In the old days, a foreclosed homeowner had the choice to (attempt to) repurchase the property at auction. This auction mechanism effectively 'refinanced' the loan to market value. The homeowner could determine what was affordable, refusing to bid higher than what was affordable. Undesirable properties had less competition, leaving room for some homeowners to salvage their situation. It wasn't common, but motivated homeowners at least had a chance at attempting to buy their own house back at a public auction. That right, the right to bid, was taken away. Not only does the homeowner lose the opportunity to bid but also local 'neighborhood' organizations or small business and contractors.  Organizations and individuals, those investing far less than required or approved by the securitizers (who sell discounts for bulk purchases), can not compete.

HUD is actually dictating bulk purchases as a means to salvage home ownership. The option of obtaining a small portfolio of rehabs or a single property purchase is effectively denied.

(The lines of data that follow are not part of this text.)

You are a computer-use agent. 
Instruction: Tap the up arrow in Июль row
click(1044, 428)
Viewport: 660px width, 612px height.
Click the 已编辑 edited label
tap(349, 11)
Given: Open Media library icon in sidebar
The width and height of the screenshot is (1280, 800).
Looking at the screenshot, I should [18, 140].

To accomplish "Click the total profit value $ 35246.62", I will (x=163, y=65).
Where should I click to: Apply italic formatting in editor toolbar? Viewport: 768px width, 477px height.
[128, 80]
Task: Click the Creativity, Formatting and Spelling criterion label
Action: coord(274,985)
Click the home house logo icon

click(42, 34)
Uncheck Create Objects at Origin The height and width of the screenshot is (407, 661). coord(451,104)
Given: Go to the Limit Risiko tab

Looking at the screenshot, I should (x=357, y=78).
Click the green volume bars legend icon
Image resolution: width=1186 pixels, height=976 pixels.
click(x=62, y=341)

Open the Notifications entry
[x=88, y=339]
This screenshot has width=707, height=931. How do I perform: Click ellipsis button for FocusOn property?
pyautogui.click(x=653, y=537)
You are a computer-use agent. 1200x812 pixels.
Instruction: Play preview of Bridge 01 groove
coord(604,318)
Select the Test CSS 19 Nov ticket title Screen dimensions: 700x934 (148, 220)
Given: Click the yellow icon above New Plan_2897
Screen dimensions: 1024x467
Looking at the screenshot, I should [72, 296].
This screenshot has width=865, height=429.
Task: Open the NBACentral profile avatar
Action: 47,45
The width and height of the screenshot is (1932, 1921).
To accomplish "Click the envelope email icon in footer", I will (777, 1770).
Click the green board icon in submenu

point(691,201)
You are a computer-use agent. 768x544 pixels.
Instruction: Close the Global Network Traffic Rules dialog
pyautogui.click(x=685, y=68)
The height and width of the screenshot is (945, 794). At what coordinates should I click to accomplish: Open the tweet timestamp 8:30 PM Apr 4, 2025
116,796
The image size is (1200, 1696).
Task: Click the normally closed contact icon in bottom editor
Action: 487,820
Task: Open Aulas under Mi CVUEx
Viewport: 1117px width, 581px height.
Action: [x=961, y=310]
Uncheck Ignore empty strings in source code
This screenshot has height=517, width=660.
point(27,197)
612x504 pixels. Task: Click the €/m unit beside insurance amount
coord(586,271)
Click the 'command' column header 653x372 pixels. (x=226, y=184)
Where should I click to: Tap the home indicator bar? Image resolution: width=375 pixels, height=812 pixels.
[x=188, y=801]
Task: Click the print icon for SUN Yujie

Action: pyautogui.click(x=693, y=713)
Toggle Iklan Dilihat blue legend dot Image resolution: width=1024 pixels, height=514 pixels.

The foreclosure auction is a sham process. The forced sale is necessary to correct the resultant securitized effects of clouded titles.

In a round about way, the securitized controller, has seized and profited from origination to final sale, with losses covered by insurance.(insurers who failed were bailed out) Meanwhile, the homeowner has lost ALL of their investment, ALL of their sweat equity, ALL of the retirement security, and becomes homeless.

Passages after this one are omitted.